**Document:**
******

Obama's Budget Plan Never Balances - "Another Top-Down, Backward-Looking Document"
Financial Time Bomb |
The House convened at Noon today and recessed until 2 PM today.
The Senate will reconvene today at 4 PM today. At 4:30, the Senate will take up H.R. 203, the Clay hunt SAV Act, a bill to provide mental health assistance and suicide prevention for veterans. At 5:30, the Senate will vote on passage of H.R. 203.
By unanimous consent, the Senate will hold a vote on cloture on the motion to proceed to H.R. 240, the House-passed Homeland Security Appropriations bill, on Tuesday at 2:30 PM.
President Obama released his budget proposal for the next fiscal year today, but the budget has little to distinguish it from his previous proposals, which are all more tax-and-spend policies designed to grow government rather than grow the economy.
Scott Rasmussen of Rasmussen Reports notes, " Voters should be warned that virtually all the numbers reported in news coverage of the federal budget will be misleading at best. That’s because the budget reporting will be written primarily in the language of official Washington rather than the language of everyday Americans. In Washington, if government spending goes up less than expected, the politicians have declared it to be a “cut.” Normal people don’t consider something a spending cut unless spending actually goes down.
"Congress even passed a law in 1974 to make this abuse of the English language official. At the time, federal spending was starting to spiral out of control and voters wanted something done about it. Rather than deal with the substance of what voters wanted, Congress simply changed the definition of a word so that it meant one thing in Washington and another in America. That let politicians campaign on claims of “cutting” government spending while spending continued to grow. Forty years of such deceit created the problems we face today.
"The problem—and it’s a big one—with that statement is that federal spending in 2015 is projected to be $138 billion higher this year than it was in 2009 ($3,656 billion this year compared to $3,518 in 2009). Think about that! Spending is higher than it was but the media says spending cuts are the reason for declining deficits."

******

**Available data:**

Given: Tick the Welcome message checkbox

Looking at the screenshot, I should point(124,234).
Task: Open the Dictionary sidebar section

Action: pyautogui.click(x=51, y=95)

******

**Exercise details:** Pick up the piece on President Obama's budget proposal after its final sentence and keep writing it.

**In response:**
Politico describes it as “a $4 trillion budget . . . designed to convince Americans that they can have it all.” And the story adds, “To pay for it, Obama proposes raising a number of taxes on wealthy taxpayers or businesses — revenue measures that have already been dismissed as nonstarters by the Republican Congress. The budget proposes new taxes on the wealthy, fees on big banks and taxes on companies that do business overseas — plus spending cuts on health programs and other savings — to cover the costs of all the new initiatives, senior Obama administration officials said on a conference call with reporters Sunday. . . . “The budget will call for $1.091 trillion in discretionary spending for fiscal year 2016, including $74 billion that goes beyond the spending caps after the ‘sequestration’ spending cuts that Obama wants to eliminate. That would produce a $474 billion deficit for next year.”
The AP notes a few more key details. “Obama's fiscal blueprint, for the budget year that begins Oct. 1, proposes spending $4 trillion — $3.99 trillion before rounding — and projects revenues of $3.53 trillion. That would leave a deficit of $474 billion. Obama's budget plan never reaches balance over the next decade and projects the deficit would rise to $687 billion in 2025.”
Senate Republican Leader Mitch McConnell found little impressive in the budget proposal, saying, “President Obama promised in the State of the Union to deliver a budget filled with ‘ideas that are practical, not partisan.’ Unfortunately, what we saw this morning was another top-down, backward-looking document that caters to powerful political bosses on the Left and never balances—ever. The new Congress will focus on ways to help the Middle Class instead as we work to pass the serious kind of budget all Americans deserve: one that roots out and reforms wasteful spending, and that aims to grow Middle-Class jobs and opportunity instead of Washington’s bureaucracy.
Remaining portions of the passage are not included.